Data section:
* * *
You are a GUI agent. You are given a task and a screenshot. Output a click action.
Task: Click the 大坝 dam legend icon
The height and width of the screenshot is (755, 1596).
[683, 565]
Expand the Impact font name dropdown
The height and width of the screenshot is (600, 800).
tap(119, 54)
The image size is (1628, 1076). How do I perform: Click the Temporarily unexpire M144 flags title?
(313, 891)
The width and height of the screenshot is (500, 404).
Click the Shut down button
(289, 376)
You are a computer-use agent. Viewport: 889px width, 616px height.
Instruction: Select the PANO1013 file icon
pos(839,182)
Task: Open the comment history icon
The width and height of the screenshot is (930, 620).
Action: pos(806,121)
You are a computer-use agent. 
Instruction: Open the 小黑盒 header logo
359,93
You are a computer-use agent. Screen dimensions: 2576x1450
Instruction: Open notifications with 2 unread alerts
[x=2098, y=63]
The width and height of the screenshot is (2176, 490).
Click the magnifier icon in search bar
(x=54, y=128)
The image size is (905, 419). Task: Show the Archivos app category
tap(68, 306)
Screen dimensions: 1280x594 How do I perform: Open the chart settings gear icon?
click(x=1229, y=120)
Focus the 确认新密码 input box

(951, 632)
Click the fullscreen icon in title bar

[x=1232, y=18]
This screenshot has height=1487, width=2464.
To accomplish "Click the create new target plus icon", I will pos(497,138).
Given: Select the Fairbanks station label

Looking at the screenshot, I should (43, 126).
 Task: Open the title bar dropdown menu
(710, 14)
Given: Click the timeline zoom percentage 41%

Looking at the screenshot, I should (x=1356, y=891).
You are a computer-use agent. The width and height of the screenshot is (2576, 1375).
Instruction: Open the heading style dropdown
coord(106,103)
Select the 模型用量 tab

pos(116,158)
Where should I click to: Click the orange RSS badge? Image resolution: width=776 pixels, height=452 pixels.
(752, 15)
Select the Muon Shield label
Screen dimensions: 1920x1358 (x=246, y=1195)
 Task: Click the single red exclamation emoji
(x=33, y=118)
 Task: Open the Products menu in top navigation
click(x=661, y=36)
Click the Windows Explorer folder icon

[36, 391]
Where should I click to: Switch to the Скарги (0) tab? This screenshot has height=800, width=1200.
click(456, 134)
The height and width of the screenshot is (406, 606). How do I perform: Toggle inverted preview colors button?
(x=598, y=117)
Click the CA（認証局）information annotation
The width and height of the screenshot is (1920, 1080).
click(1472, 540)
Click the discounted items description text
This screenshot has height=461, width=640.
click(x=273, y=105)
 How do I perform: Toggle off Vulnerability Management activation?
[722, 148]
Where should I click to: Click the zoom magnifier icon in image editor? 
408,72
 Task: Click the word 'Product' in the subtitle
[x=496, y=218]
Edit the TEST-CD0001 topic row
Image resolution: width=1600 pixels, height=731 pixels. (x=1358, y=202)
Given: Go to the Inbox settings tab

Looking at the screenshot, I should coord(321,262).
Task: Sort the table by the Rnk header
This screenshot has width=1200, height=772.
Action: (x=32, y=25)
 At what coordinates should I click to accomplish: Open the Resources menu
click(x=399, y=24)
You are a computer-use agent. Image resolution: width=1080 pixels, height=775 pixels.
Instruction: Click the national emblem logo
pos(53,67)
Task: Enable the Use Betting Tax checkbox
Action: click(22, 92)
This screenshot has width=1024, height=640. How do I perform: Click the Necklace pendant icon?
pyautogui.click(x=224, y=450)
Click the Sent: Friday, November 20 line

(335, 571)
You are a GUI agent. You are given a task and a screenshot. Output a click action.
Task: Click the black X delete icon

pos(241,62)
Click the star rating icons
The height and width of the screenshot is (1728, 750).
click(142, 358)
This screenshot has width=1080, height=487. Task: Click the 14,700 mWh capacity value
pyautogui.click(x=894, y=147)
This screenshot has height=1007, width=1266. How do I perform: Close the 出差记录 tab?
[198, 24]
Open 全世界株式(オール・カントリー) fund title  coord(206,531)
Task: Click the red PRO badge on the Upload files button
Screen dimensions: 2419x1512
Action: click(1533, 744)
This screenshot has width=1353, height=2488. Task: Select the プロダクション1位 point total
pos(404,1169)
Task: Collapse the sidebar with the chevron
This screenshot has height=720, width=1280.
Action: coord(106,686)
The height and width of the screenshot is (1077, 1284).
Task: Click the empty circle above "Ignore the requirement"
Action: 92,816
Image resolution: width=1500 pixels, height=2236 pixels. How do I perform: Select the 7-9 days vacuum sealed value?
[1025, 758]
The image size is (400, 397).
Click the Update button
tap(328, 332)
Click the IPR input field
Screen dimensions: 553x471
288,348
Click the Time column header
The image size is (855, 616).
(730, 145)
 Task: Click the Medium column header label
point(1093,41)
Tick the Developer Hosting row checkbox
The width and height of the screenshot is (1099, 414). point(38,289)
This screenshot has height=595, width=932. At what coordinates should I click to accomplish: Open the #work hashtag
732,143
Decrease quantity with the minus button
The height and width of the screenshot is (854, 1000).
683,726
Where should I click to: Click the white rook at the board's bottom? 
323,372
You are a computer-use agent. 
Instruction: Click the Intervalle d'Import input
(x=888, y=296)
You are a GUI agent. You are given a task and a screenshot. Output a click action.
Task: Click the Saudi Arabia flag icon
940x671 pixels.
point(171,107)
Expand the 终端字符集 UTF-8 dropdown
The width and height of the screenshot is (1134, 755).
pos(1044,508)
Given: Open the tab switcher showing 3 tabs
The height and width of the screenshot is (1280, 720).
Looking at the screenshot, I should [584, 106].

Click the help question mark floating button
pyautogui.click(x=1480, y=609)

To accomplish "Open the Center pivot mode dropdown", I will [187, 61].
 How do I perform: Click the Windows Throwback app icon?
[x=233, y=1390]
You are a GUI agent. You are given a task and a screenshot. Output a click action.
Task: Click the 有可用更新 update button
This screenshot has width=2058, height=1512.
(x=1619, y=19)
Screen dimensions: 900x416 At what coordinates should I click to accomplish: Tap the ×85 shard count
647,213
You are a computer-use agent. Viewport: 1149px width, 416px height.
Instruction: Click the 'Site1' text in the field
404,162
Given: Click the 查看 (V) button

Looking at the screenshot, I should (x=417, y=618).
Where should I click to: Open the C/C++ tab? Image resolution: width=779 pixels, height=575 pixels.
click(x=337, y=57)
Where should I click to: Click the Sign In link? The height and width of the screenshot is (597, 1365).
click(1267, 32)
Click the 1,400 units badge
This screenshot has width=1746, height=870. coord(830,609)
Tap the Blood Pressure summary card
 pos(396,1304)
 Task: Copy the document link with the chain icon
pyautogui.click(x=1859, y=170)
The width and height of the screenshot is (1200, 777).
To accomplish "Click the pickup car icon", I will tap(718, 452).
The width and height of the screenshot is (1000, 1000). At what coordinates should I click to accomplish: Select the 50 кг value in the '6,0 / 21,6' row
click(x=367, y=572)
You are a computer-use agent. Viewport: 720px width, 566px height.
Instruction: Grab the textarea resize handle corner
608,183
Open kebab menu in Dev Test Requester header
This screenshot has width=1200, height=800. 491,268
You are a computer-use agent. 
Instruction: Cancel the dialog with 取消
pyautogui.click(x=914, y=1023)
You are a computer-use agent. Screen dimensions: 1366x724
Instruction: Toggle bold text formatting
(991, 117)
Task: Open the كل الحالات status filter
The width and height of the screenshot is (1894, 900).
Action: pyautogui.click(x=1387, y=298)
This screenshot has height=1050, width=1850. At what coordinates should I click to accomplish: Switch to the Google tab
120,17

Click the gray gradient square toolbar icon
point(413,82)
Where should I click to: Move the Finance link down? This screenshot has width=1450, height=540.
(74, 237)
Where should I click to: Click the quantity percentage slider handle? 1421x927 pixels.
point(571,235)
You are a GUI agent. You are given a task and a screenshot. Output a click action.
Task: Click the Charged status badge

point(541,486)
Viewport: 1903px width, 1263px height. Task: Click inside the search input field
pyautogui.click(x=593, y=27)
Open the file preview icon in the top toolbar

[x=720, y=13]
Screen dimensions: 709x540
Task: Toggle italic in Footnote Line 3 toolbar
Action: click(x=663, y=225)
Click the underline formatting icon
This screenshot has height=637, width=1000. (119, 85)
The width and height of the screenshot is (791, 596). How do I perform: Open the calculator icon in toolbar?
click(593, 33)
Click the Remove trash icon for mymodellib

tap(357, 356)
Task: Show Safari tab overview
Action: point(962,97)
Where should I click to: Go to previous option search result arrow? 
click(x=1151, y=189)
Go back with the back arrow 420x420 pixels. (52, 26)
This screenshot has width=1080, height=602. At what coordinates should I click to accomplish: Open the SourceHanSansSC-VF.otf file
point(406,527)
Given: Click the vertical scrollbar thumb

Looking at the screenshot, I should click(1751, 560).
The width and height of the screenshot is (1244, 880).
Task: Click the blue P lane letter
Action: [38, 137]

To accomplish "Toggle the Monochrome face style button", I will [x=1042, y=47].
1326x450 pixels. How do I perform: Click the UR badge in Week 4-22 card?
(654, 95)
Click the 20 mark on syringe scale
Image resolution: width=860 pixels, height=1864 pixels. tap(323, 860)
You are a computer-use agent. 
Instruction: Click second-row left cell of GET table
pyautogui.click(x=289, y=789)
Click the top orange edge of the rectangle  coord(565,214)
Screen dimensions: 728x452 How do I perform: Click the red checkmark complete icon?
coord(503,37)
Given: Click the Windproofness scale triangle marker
* * *
Problem to work on:
List every line of the rows above that contains the string "handle". Case matters.

Task output:
Instruction: Grab the textarea resize handle corner
Where should I click to: Click the quantity percentage slider handle? 1421x927 pixels.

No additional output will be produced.